Его группа тем не менее продолжала подготовку новых актов - в ответ на бесконечные смертные приговоры, выносившиеся в империи военно-полевыми судами; если в Петербурге, Москве и Киеве левая печать и адвокаты, имевшие выходы на членов Государственной думы, хоть что-то делали для защиты невиновных, то в провинции террор власти был пьяным, слепым в своей ненависти, малограмотным, а потому пугающимся всего того, что было непривычным или попросту не до конца понятным. Поэтому арестовывали, а порою и казнили за все то, что хоть как-то выпадало из привычных, дремучих стереотипов.
Через несколько дней Азеф сообщил, что группа готовит а к т против великого князя Николая Николаевича и министра юстиции Ивана Григорьевича Щегловитова.

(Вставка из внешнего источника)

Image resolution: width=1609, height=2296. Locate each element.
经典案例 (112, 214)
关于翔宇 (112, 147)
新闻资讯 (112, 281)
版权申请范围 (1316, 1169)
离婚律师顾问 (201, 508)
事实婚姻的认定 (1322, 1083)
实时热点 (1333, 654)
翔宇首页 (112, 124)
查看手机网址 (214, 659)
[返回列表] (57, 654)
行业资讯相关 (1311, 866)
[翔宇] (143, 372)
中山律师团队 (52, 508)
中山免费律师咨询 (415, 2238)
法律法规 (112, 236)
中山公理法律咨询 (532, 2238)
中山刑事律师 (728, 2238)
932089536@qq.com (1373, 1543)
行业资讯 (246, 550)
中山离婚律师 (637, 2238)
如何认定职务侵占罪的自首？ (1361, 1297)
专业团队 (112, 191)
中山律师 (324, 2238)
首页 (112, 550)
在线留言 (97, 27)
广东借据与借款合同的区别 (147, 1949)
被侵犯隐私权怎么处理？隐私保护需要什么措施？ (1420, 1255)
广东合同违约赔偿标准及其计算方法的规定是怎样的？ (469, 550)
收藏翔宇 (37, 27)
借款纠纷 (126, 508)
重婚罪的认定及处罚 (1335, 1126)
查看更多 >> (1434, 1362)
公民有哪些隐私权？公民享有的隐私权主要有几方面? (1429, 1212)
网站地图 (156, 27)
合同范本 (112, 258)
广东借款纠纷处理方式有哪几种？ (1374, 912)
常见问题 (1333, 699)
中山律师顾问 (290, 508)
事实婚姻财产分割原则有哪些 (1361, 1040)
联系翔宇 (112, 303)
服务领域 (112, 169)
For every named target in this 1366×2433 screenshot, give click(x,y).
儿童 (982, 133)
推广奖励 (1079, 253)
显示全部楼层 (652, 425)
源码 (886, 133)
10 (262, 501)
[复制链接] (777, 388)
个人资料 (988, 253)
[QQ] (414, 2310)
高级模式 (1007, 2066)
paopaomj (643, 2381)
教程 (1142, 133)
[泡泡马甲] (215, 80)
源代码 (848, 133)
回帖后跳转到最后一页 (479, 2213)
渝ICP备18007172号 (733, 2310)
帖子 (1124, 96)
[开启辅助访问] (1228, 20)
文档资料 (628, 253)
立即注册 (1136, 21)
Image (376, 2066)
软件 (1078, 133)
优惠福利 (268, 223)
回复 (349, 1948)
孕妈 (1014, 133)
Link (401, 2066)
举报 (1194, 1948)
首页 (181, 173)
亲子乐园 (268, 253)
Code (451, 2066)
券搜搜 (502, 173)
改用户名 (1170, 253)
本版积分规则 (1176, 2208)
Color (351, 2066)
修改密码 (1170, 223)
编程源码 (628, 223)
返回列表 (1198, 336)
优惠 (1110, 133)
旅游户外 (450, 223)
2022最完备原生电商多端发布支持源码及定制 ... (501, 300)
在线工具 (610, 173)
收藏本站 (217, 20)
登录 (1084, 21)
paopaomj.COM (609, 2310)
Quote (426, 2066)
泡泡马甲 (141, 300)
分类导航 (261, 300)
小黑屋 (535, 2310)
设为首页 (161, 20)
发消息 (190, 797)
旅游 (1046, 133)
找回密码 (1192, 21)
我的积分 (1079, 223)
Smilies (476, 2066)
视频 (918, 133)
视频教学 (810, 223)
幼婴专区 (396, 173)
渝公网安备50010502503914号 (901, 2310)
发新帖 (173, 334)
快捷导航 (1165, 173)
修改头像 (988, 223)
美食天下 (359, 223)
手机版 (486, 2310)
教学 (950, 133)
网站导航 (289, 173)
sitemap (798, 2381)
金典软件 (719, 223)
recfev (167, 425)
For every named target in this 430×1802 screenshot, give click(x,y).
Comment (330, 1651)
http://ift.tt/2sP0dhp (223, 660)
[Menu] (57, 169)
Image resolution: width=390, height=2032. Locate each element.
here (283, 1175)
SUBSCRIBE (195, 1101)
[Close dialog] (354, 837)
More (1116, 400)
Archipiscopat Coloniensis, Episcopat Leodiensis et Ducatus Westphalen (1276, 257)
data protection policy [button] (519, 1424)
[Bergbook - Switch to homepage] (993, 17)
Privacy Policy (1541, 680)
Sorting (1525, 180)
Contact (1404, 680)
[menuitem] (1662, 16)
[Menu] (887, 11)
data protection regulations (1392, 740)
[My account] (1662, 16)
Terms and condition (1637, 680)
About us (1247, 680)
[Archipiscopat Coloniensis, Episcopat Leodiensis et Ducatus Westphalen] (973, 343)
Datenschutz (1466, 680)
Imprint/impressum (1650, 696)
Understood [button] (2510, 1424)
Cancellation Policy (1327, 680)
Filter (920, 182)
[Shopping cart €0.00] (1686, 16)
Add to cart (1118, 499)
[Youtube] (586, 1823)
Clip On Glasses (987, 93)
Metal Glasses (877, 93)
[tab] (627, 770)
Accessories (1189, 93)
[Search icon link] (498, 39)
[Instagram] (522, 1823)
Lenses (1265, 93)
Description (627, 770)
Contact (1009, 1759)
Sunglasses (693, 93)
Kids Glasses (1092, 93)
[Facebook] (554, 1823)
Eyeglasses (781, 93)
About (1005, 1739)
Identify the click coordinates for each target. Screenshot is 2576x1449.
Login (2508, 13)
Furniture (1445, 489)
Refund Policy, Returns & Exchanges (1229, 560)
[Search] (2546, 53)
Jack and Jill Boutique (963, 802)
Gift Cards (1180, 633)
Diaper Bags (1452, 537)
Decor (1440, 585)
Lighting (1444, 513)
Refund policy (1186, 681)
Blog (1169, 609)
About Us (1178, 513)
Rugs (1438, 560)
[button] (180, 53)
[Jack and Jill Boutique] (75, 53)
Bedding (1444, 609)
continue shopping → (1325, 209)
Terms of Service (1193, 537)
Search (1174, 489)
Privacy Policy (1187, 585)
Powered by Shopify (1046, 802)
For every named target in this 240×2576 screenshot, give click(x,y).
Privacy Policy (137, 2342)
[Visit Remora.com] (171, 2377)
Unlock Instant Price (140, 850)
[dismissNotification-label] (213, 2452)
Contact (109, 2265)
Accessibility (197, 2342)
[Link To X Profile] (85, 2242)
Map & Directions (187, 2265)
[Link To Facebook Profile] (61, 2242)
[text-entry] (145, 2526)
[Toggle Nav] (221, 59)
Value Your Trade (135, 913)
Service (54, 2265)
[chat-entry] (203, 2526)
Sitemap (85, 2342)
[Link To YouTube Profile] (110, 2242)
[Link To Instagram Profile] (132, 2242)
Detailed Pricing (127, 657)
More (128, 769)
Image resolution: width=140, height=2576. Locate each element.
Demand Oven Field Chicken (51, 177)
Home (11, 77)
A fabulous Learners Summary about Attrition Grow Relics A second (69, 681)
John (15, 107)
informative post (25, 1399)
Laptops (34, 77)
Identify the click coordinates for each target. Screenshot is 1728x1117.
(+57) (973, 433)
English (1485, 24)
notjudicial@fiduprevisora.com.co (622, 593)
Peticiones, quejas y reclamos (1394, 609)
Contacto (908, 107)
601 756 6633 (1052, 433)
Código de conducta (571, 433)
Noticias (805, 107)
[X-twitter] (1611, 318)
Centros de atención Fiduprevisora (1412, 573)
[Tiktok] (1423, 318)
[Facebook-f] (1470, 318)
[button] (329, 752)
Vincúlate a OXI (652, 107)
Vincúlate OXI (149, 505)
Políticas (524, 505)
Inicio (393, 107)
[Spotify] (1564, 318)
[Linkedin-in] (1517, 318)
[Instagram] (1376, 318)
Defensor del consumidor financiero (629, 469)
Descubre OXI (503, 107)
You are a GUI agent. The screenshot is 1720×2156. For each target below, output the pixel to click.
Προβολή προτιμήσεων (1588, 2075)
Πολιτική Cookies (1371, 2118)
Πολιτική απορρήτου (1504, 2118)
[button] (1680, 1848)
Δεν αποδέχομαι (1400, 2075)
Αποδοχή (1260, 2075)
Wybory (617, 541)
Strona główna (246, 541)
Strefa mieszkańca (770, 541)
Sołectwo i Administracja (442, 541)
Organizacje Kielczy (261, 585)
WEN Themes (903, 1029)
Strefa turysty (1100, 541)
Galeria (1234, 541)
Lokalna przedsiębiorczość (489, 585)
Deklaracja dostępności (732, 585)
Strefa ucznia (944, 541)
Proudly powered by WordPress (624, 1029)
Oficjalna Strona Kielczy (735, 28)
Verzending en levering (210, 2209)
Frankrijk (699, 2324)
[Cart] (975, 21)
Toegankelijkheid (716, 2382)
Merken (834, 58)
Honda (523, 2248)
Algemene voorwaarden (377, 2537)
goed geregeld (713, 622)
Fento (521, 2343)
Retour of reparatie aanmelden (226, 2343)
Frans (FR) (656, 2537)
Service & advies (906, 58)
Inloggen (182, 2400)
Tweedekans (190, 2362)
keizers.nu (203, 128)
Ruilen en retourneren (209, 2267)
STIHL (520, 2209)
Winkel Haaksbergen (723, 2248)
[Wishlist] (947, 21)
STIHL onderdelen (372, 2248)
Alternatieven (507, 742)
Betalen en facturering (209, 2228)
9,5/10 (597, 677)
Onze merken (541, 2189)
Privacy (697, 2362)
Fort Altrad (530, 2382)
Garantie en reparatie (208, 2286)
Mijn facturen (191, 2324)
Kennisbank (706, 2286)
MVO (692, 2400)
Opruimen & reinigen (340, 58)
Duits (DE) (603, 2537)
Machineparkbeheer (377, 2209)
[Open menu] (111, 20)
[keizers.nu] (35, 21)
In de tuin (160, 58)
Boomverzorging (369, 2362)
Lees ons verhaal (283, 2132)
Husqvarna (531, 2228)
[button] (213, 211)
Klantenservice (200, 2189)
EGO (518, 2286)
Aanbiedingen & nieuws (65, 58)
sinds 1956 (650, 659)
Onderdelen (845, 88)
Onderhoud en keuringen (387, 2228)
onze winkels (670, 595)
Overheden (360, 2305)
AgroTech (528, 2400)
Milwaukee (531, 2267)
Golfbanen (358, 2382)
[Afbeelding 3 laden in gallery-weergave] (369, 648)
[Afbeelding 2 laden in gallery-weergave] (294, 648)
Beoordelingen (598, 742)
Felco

Герасимов немедленно установил дополнительные филерские посты возле дворца великого князя и дома Щегловитова.
Азеф принес новое известие: акт приурочен к новогоднему приему во дворце государя; Герасимов отправился к великому князю и министр}, просил их отказаться от поездки в Царское.
- Да кто где хозяин?! - возмутился Николай Николаевич. - Я в моей империи или мерзавцы бомбисты? Лучше я погибну, чем откажусь быть на приеме у государя!
Герасимов бросился к Столыпину; тот незамедлительно поехал к царю; государь повелел Николаю Николаевичу оставаться во дворце; тот нехотя подчинился; Герасимов поставил условие, чтобы великий князь и Щегловитов впредь никуда не выезжали, пока бомбисты не будут схвачены.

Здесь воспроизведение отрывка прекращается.